If you just buy a few products and read a few books, you will basically make no money, and in most cases you will lose money, but if you persist in studying for 20 years, you will often achieve more than you can imagine.

When you know these two points, there are still quite a few projects suitable for family investment!

1.? Bank financial products

The annualized wealth management products of banks and other institutions in the market are all around 5%. The advantage of investment is that the risk is small, but the return is not high. If your principal is not much, the income after one year is not as good as hard earned.

2.? fund

Funds can't make you rich, but the income will be higher. When choosing a fund, you must have a sense of risk. First of all, look at the past performance, the biggest retreat and the biggest profit. Don't buy the one that is too big. The second is to look at the fund manager and understand the risk control awareness and investment philosophy of the fund manager.

3.? liabilities/debts of a company

The yield of corporate bonds is about 5%-9%. The overall risk of corporate bonds is not great, especially that of listed companies. Although the default of bonds is increasing gradually, the audit of bonds in China is strict, and the bankruptcy rate of companies is still very low.

Generally speaking, it is beneficial for small companies to invest in some high-rated and mortgaged bonds.

4.P2P financial management

P2P financial management is the fastest developing financial product in recent years. The originally closed financial market suddenly opened up, resulting in a blank financial market that lost control in front of private capital.

But because P2P is not regulated, the whole P2P industry is in dire straits. The income is extremely high and the risk is extremely high. The news that the platform is running is not uncommon, but after the limelight, there is quite a feeling of big waves. The remaining P2P financial platform, although the income is lower than before, but the risk is correspondingly lower.

At present, the investable P2P is mainly divided into three grades.

The first gear is P2P of large groups.

Such platforms are mainly owned by large groups (such as Ping An Group). This kind of P2P platform is close to the current trust level in risk, but the annual income is only about 7%, and the investment cost performance is not high, but it is still a good choice for newcomers or investors who pursue stability.

The second file is the P2P platform of listed companies.

Such platforms are mainly wholly-owned companies of listed companies. Although the risks will be higher, the benefits will be higher. Especially for some emerging platforms, in order to open the market and gain a good reputation, there will often be greater profit-making activities, which is very cost-effective for family investment.

The third file is the private P2P platform.

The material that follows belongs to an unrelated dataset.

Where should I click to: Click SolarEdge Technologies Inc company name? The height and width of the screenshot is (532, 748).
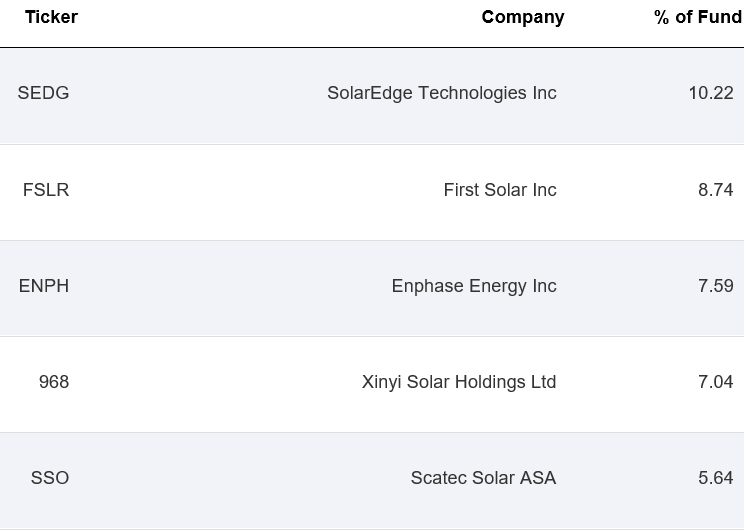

This kind of platform is characterized by reducing operating costs (visible from the office address environment) and engaging in familiar businesses, so it can give investors higher returns. But it is also the deepest platform of this kind, because there is no strong backing support, the most likely thing is that funds run away. Investing in such platforms requires particularly strong investment expertise to achieve "gold rush"

Summary: Family financial management should have a clear goal and do what you can.